Pregunta el de junto que si puede preguntar el porqué un buen candidato a un cargo de elección popular no siempre es un buen gobernante, y también quiere saber cuál es la razón para que un ciudadano con credenciales acrisoladas no dé resultados como funcionario público.

Las respuestas pueden ser diversas, algunas coincidentes y otras que pretendan defender los motivos que hay para actuar de manera diferente, como podrían ser de carácter político-social y cultural o de origen, pero en el fondo lo que importa es determinar qué se necesita para no equivocarse a la hora de escoger a quien dirigirá los destinos del pueblo.

Para el máximo dirigente empresarial de Aguascalientes, Pedro de la Serna López, es inquietante que haya alcaldes y diputados que “no garantizan un mínimo de preparación y experiencia para el desempeño de sus cargos”.

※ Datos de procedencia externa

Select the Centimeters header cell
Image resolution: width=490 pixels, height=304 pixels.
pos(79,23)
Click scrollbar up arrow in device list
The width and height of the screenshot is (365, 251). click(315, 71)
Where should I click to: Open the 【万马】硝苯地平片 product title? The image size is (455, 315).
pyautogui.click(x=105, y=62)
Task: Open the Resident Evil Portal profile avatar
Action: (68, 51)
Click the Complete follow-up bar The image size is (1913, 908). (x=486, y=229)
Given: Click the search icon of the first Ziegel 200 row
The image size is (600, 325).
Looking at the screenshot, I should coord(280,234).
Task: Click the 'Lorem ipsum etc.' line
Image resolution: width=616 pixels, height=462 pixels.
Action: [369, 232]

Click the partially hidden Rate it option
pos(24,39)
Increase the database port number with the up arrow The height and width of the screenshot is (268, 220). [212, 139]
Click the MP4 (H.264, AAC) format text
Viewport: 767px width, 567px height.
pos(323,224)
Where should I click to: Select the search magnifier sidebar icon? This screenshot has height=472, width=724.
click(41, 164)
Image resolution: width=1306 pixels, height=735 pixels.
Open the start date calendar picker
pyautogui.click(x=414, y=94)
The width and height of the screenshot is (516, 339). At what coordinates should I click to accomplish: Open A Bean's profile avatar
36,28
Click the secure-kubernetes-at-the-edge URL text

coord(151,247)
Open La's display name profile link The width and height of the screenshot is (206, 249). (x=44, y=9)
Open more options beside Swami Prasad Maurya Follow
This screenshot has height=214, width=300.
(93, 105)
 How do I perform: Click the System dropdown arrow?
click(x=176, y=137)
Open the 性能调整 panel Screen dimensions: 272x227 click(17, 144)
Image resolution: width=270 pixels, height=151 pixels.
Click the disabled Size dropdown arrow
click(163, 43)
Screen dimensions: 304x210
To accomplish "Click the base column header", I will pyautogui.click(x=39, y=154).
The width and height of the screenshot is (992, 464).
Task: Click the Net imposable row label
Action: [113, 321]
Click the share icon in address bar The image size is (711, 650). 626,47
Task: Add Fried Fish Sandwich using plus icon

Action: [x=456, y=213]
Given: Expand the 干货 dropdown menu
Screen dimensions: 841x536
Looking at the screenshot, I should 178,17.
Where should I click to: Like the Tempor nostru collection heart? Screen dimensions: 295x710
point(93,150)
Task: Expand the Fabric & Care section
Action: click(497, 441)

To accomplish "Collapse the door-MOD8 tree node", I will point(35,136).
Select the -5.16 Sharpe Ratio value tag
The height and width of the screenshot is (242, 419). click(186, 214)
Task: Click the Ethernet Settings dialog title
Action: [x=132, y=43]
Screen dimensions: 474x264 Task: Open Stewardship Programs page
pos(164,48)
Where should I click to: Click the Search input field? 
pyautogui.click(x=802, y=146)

Cada uno de ellos toma decisiones que son importantes para determinados sectores de la población, afirma, pero en conjunto repercuten en toda la sociedad, lo que afecta la marcha del estado y el país al haber un riesgo latente de fallas graves en su encomienda.

Una manera de evitar que lleguen a esos puestos personas sin los conocimientos que exigen la responsabilidad a la que aspiran, sería someterlos a exámenes de conocimientos básicos, teniendo en cuenta que no deben ser “todólogos”, pero sí que sepan cómo conducirse.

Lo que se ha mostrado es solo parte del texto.